**WHAT YOU WILL DO**: Would you copy only the lines below, beginning with the one that contains "Open Box (1000, 158)" and running through the last entry line?

Start of AVAILABLE RECORDS

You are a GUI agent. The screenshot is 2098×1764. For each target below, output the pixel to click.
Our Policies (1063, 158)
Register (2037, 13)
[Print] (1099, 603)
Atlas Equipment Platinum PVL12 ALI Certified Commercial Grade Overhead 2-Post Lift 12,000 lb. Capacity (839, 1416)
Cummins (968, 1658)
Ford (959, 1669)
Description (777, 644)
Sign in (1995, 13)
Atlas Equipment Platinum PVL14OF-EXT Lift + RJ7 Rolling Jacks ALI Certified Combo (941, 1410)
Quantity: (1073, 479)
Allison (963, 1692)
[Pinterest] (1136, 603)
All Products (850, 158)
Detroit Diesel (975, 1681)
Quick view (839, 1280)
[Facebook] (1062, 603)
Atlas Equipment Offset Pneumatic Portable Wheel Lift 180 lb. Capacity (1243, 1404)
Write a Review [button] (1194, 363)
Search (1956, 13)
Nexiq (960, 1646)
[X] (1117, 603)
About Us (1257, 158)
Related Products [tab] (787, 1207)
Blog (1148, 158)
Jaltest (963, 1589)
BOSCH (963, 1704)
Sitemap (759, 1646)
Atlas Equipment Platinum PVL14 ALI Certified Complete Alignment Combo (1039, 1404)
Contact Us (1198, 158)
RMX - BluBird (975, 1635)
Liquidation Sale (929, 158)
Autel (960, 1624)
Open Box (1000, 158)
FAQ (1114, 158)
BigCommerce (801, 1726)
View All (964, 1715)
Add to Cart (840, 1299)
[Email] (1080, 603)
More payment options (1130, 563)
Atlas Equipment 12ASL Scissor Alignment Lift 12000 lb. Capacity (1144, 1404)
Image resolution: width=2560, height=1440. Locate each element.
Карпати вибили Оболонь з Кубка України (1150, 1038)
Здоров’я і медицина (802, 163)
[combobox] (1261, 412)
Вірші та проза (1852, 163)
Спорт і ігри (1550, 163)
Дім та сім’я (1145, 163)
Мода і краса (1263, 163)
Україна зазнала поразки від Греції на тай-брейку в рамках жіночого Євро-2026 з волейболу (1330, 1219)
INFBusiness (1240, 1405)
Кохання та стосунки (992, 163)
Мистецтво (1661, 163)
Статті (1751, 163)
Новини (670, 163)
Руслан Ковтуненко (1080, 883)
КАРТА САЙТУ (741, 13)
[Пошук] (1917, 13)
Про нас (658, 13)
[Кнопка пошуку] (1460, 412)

End of AVAILABLE RECORDS

**TASK RESPONSE**:
Open Box (1000, 158)
FAQ (1114, 158)
BigCommerce (801, 1726)
View All (964, 1715)
Add to Cart (840, 1299)
[Email] (1080, 603)
More payment options (1130, 563)
Atlas Equipment 12ASL Scissor Alignment Lift 12000 lb. Capacity (1144, 1404)
Image resolution: width=2560, height=1440. Locate each element.
Карпати вибили Оболонь з Кубка України (1150, 1038)
Здоров’я і медицина (802, 163)
[combobox] (1261, 412)
Вірші та проза (1852, 163)
Спорт і ігри (1550, 163)
Дім та сім’я (1145, 163)
Мода і краса (1263, 163)
Україна зазнала поразки від Греції на тай-брейку в рамках жіночого Євро-2026 з волейболу (1330, 1219)
INFBusiness (1240, 1405)
Кохання та стосунки (992, 163)
Мистецтво (1661, 163)
Статті (1751, 163)
Новини (670, 163)
Руслан Ковтуненко (1080, 883)
КАРТА САЙТУ (741, 13)
[Пошук] (1917, 13)
Про нас (658, 13)
[Кнопка пошуку] (1460, 412)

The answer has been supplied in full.